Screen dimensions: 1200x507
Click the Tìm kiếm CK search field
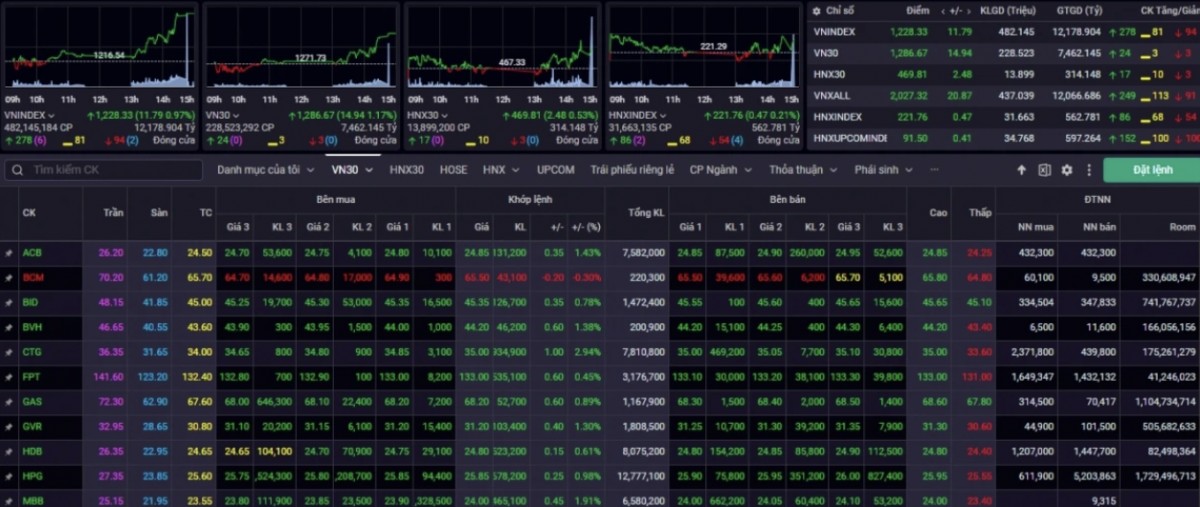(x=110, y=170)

--

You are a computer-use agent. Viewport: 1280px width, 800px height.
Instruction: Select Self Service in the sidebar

* * *

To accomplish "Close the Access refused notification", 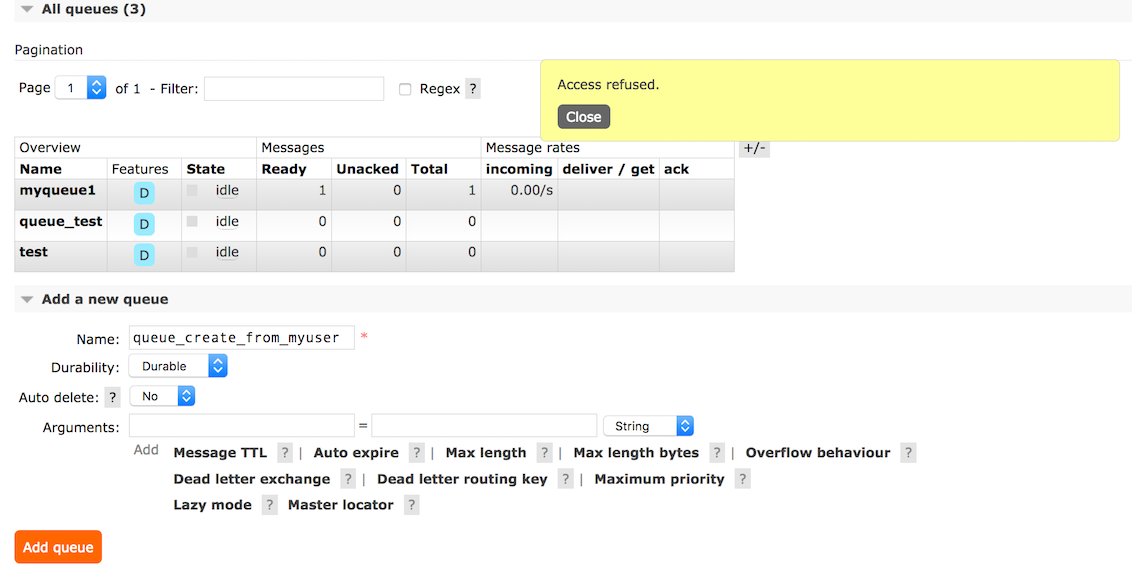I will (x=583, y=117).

### PROBLEM STATEMENT
Return the span of lines in the data above that opens at the line with "You are a computer-use" and closes at the line with "Instruction: Select Self", exactly, ends included, nothing else.

### YOUR SOLUTION
You are a computer-use agent. Viewport: 1280px width, 800px height.
Instruction: Select Self Service in the sidebar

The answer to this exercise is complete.